La siguiente flecha de Shayleigh se hundió en su pecho. La pesada espada de Vander le hizo un tajo en el costado.

—Uh-oh —murmuró Pikel cuando el ogro cayó de bruces sobre él, y se tiró en plancha, para intentar desesperadamente salir de en medio.

Un hombre, absorto por completo en el enano, no reaccionó a tiempo y fue aplastado por un cuarto de tonelada de ogro.

Pikel, que estaba tirado en el suelo, se debatió y se abrió paso para salir de debajo del cuerpo derribado, justo entre sus piernas.

Otros enemigos corrieron por encima de la espalda de la criatura, lo esperaron y le golpearon en el momento en que éste apareció.

—¡Au! ¡Au! —gritó varias veces, aunque soportó golpe tras golpe, e intentó recuperar el equilibrio y darse la vuelta, de modo que pudiera apartarse de la oleada de golpes.

Una flecha cortó el aire por encima de su cabeza, y usó la distracción y el escudo que le ofrecía el cuerpo que caía para escapar con una voltereta de debajo del ogro muerto.
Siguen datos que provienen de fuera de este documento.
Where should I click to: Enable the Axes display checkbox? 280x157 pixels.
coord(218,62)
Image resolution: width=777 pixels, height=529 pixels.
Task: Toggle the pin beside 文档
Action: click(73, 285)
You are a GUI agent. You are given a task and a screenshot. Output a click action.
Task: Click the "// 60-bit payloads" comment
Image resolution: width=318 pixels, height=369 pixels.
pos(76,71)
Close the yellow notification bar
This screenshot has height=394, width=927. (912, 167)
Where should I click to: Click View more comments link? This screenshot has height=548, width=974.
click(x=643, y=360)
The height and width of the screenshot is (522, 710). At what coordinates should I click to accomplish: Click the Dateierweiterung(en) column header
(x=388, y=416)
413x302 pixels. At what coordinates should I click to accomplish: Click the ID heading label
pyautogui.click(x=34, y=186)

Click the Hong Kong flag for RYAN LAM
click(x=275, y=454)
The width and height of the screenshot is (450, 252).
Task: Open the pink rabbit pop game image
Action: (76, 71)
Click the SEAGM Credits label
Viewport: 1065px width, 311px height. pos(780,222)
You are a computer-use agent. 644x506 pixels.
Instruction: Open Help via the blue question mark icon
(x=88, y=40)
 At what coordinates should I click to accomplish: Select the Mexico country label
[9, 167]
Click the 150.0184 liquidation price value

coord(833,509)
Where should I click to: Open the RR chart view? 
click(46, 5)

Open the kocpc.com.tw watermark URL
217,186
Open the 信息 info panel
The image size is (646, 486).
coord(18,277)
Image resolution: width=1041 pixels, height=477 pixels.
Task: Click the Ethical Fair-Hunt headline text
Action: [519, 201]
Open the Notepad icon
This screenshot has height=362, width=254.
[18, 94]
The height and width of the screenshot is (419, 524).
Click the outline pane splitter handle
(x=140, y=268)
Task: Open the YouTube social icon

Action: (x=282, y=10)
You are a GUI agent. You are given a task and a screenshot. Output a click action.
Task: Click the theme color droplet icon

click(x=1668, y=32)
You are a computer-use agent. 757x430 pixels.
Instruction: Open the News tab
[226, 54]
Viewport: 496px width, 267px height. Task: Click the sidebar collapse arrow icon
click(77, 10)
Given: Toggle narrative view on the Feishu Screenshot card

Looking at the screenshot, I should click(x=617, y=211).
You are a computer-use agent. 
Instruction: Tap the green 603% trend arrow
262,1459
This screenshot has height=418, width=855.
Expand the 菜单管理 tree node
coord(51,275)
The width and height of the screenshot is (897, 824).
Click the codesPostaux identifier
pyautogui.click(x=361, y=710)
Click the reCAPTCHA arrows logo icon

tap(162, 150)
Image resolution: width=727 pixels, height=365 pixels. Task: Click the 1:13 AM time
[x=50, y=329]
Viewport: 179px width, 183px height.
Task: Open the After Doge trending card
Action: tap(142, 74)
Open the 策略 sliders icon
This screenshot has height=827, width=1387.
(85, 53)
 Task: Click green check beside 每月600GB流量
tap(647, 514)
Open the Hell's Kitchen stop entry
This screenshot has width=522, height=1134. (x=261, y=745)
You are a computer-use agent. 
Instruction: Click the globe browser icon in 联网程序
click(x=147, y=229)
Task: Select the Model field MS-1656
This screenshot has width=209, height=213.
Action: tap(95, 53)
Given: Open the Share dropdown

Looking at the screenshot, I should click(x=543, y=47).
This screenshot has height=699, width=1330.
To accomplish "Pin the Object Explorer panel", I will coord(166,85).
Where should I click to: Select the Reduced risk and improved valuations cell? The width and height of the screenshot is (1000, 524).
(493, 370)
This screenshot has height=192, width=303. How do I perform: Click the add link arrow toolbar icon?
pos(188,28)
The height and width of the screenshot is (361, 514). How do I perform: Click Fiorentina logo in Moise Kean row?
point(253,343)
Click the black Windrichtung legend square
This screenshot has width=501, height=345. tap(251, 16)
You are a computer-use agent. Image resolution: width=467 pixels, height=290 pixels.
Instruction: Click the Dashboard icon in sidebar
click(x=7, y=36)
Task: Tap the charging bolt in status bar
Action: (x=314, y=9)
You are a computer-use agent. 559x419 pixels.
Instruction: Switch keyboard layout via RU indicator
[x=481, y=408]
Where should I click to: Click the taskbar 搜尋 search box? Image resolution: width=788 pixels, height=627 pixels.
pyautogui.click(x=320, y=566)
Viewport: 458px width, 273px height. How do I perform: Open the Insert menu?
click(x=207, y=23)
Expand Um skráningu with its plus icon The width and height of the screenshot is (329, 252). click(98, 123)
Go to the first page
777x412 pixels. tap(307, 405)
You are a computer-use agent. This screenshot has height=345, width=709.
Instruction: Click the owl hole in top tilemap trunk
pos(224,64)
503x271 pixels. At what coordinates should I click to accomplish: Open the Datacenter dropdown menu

Tres pasos a gatas lo situaron junto a Shayleigh; entonces la elfa aguantaba la espada en una posición insegura.

—Juntos —masculló la elfa a Pikel, pero mientras hablaba, un garrote atravesó el aire y le golpeó la cara, y cayó a peso sobre el suelo.

Más palos y dagas salieron volando en dirección al enano. El arma de Pikel bloqueó unos cuantos; bajó la mirada para ver cómo la empuñadura de una daga sobresalía de su hombro y miró su brazo, que colgaba inerme.

Pikel intentó retirarse, tropezó y cayó sobre Shayleigh, y no tuvo fuerzas para ponerse en pie.

Con un lado de la cara contra la piedra, y un solo ojo abierto, Shayleigh notó el medido avance de los enemigos, aunque su efímera conciencia no comprendió las sombrías consecuencias. La elfa sólo vio negrura cuando una recia bota pisó el suelo justo ante su cara, el tobillo estaba a sólo un dedo de su nariz sangrante.